Hey Sweet Sistas!
How do I graciously begin a post about a topic like Breast Cancer? There’s really no gracious way to go about it except to say cancer sucks and when it hits the body parts that makes women feel feminine and sultry…well, it’s like one bad nightmare. On top of potentially losing your breasts, add losing your crowning glory? WHAT?
We all know or indirectly know a woman who has fought this battle and lived this nightmare. It’s Breast Cancer Awareness Month and I invite you in joining me in celebrating a courageous woman who is my SHEro, Christine Handy. Now, SHE is the epitome of GRACE. Throughout her battle this past year, she has worn a smile (even through tears) and refused to become a victim, but a VICTOR! Yes, she has battle wounds, but remains a warrior. She has awaken from the nightmare and is living life! Did she want to give up? I’m sure she did, but she showed up every day- for herself, for her family, for her friends and kept putting one foot in front of the other walking by Faith. Here’s a glimpse into her battle:
October 1, 2013, marked the one year anniversary of my BC diagnosis. (it’s a yucky story but here goes) I was home, unfortunately alone, about 8:30 AM…..I saw my cell phone ringing, picked it up and there was a very soft, but firm voice on the other line. My doctor told me quickly that I had Stage 2 Malignant Breast Cancer. He was unsure yet if my lymph nodes were involved and that I also had the most aggressive type, Level 3.
All I could remember after that was sitting down gingerly on my chair in my bedroom….tears started flowing. I didn’t want to embarrass myself over the phone with the doctor so I think I just sat quietly and listened. I hid my tears…..
And then I remember asking one question….”Am I going to die?”
I will never forget the doctor’s answer…..
He said , “I would like to meet with you and your husband to discuss”. That was it………that’s all he said. That is almost all I remember from that entire day. I do know we told our son Noah that night because I couldn’t stop crying. We tried to wait, but it was impossible for me to hide my fear, sadness and utter despair.
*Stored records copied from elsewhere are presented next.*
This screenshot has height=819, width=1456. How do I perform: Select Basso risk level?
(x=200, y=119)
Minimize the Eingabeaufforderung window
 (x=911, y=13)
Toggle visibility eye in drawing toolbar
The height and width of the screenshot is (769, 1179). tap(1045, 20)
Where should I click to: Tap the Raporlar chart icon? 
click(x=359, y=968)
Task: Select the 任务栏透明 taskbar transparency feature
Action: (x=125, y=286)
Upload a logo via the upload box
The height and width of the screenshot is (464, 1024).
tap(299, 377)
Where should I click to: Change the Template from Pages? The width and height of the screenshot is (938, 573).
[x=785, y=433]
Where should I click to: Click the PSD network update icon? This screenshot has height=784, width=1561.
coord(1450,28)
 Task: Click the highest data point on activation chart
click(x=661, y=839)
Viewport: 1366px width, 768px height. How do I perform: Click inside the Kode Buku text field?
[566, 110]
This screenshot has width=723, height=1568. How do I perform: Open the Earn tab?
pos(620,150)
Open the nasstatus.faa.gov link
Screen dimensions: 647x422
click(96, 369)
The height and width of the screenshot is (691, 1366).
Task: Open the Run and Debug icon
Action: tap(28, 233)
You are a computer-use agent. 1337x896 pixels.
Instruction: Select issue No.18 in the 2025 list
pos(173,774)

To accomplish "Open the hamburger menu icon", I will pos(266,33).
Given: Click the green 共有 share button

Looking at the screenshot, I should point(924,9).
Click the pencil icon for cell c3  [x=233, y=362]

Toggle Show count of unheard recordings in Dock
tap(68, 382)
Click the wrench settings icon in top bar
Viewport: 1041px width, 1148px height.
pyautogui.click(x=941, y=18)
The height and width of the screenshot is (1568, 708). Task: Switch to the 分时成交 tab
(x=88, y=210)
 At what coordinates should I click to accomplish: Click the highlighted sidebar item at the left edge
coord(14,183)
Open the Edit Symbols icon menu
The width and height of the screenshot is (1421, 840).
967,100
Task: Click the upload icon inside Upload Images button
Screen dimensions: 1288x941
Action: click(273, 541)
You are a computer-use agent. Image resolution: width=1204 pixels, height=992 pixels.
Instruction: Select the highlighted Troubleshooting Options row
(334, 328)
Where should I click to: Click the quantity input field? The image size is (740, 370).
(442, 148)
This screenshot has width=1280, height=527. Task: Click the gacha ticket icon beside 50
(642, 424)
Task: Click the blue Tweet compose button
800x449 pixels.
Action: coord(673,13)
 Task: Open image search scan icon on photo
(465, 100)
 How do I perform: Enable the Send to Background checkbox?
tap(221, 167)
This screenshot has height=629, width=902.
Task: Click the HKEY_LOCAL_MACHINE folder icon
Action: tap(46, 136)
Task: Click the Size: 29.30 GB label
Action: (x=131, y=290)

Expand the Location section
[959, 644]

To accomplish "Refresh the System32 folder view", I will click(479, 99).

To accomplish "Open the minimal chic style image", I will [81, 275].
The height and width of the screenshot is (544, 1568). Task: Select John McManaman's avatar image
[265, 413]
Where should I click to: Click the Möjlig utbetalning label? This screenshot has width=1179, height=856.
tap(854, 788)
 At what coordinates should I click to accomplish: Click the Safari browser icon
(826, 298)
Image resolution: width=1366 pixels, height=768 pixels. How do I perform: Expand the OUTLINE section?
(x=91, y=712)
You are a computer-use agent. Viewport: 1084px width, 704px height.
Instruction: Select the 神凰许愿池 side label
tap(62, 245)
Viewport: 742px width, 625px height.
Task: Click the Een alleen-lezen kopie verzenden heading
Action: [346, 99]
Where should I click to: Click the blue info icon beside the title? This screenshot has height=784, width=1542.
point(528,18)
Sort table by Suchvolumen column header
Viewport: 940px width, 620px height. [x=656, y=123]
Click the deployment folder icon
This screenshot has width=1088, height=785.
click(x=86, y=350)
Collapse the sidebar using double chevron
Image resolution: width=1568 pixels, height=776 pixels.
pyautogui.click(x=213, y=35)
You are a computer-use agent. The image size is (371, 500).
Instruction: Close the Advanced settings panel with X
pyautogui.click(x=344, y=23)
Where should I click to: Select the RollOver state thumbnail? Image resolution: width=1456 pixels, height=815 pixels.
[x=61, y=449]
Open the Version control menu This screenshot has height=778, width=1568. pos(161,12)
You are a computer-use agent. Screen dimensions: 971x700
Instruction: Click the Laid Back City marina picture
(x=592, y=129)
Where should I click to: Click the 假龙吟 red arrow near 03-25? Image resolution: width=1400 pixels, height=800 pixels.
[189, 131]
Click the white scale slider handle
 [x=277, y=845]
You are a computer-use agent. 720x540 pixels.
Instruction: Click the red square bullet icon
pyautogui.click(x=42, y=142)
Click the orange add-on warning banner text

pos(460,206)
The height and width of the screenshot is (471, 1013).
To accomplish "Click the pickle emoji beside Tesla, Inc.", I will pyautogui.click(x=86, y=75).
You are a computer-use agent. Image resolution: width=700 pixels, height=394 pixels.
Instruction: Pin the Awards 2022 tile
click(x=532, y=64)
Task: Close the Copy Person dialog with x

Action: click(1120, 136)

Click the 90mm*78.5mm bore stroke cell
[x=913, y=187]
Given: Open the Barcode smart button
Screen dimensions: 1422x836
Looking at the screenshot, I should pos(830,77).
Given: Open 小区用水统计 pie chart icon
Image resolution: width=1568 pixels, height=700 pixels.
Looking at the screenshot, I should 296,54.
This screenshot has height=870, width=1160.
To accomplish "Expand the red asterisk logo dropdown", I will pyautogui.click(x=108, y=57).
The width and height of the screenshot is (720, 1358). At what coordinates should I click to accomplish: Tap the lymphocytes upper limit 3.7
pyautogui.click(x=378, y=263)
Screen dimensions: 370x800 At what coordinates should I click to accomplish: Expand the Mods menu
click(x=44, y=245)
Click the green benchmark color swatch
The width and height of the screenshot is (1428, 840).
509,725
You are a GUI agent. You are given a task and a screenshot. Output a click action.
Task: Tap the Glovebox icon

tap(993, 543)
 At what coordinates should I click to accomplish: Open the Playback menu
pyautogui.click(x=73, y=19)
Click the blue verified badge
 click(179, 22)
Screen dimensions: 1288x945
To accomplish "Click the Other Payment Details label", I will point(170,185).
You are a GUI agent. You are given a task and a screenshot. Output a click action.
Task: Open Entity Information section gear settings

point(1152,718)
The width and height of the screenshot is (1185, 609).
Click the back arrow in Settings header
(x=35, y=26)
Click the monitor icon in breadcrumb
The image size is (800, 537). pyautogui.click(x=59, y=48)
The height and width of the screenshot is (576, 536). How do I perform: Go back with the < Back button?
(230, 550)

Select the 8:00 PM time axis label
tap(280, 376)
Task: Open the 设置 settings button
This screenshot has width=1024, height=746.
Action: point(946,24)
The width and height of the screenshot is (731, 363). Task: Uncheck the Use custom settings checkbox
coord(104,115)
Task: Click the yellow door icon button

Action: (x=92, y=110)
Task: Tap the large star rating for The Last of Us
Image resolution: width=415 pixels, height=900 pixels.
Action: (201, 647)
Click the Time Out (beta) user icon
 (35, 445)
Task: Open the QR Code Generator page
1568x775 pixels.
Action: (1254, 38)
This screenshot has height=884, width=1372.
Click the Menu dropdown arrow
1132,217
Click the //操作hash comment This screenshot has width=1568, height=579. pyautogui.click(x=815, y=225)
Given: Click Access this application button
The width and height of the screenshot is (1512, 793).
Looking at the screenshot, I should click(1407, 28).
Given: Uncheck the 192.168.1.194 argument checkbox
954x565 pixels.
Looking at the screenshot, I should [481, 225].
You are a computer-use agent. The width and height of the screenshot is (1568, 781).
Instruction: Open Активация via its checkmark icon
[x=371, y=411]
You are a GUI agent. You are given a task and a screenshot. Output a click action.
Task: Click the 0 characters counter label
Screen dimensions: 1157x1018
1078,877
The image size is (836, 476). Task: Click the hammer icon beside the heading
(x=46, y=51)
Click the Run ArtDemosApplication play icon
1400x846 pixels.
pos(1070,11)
Noah needed to know. Luke was at boarding school and so we kept it from him until Peter could fly up there and tell him in person. I went straight to Arizona for my lumpectomy with my parents. My parents flew me home and Peter flew up to Luke’s ‘Parent Weekend’ that I obviously would have to miss. Peter told him then.
That said, we are replacing that horrible memory with a new memory and a beautiful day. OUT with the OLD in with the NEW.
I spent the entire day of October 1st, 2013, out of my house with friends and family who love me and they made it a FABULOUS day. Now, we just have to go through the motions to the finish line….. MY SURGERY. I have delayed my reconstructive surgery indefinitely as it is too much on my body. I need to rebuild. I will get through the holidays after the final CHEMO which is now DECEMBER 3rd and decide then. I have had ENOUGH.